31.05.2010

DOPINGGesetz gegen Armstrong

Wird Radprofi Lance Armstrong ein amerikanisches Anti-Mafia-Gesetz zum Verhängnis? Seit 1970 gilt in den Vereinigten Staaten der Racketeer Influenced and Corrupt Organizations (Rico) Act, ein Bundesgesetz, das zur Bekämpfung der Organisierten Kriminalität und des Drogenhandels erlassen worden war. Im Fall von Armstrong ermittelt derzeit eine Bundesbehörde, ob in seinem früheren Team US Postal Dopingmittel und illegale Drogen gegen Geldzahlungen vertrieben wurden. Erhärtet sich der Verdacht, kann ein Bundesstaatsanwalt auf Grundlage des Rico Act Anklage erheben. Die Ermittler haben sich auch deshalb eingeschaltet, weil der Radrennstall von der amerikanischen Post, einem Staatsunternehmen, als Hauptsponsor finanziert worden war. Vorvergangene Woche hatte Floyd Landis, von 2002 bis 2004 Armstrongs Teamkollege, davon berichtet, er sei bei US Postal in Dopingpraktiken eingeführt worden und habe von Armstrong persönlich Epo-Präparate erhalten. Armstrong, siebenmaliger Sieger der Tour de France, war nicht nur der Spitzenfahrer des Teams, sondern auch dessen Mitbesitzer; er bestreitet, jemals gedopt oder Dopingmittel weitergereicht zu haben.

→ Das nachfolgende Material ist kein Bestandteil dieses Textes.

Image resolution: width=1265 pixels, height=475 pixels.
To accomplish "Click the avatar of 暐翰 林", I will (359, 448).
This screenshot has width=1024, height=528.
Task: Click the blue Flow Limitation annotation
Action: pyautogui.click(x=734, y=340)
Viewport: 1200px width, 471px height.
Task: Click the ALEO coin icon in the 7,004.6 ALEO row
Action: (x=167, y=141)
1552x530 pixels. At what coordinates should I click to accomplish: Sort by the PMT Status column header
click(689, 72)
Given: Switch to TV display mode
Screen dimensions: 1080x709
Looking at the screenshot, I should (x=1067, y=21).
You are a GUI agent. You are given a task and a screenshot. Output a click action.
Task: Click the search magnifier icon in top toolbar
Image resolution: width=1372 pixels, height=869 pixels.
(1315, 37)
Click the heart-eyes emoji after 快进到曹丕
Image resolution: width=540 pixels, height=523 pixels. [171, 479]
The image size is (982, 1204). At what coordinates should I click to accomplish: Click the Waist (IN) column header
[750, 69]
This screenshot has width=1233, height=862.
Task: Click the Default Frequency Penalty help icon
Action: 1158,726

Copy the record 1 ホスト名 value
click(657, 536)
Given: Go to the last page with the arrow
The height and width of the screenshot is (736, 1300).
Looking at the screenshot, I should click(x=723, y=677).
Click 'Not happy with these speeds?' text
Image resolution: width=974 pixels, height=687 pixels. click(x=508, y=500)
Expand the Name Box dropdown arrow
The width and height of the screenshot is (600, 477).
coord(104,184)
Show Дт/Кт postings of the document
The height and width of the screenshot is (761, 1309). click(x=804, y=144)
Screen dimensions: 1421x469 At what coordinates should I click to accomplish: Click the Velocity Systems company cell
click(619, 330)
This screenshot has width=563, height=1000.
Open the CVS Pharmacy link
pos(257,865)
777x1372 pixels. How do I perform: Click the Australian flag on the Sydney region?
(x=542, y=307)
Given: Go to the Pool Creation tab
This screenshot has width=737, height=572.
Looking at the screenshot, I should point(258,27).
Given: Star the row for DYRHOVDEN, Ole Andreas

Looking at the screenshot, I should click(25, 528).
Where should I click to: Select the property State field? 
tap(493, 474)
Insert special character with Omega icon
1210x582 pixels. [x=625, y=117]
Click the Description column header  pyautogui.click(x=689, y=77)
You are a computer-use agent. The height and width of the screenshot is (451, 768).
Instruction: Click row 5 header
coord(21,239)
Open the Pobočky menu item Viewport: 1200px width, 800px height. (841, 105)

Chefermittler Jeff Novitzky von der US-Arzneimittelbehörde plant, einige Zeugen vorzuladen, darunter Armstrongs Ex-Frau Kristin. Sie soll laut Landis im August 2003 Augenzeugin bei der Übergabe von sechs Epo-Spritzen an Landis gewesen sein. Eine Falschaussage wäre strafbar. Marion Jones, US-Olympiasiegerin in der Leichtathletik, war 2008 nach dem Balco-Dopingskandal wegen Meineids sogar zu einer sechsmonatigen Gefängnisstrafe verurteilt worden. Lance Armstrong hat es bislang immer vermieden, vor Behörden oder Gericht unter Eid auszusagen, und Streitigkeiten zumeist außergerichtlich beigelegt.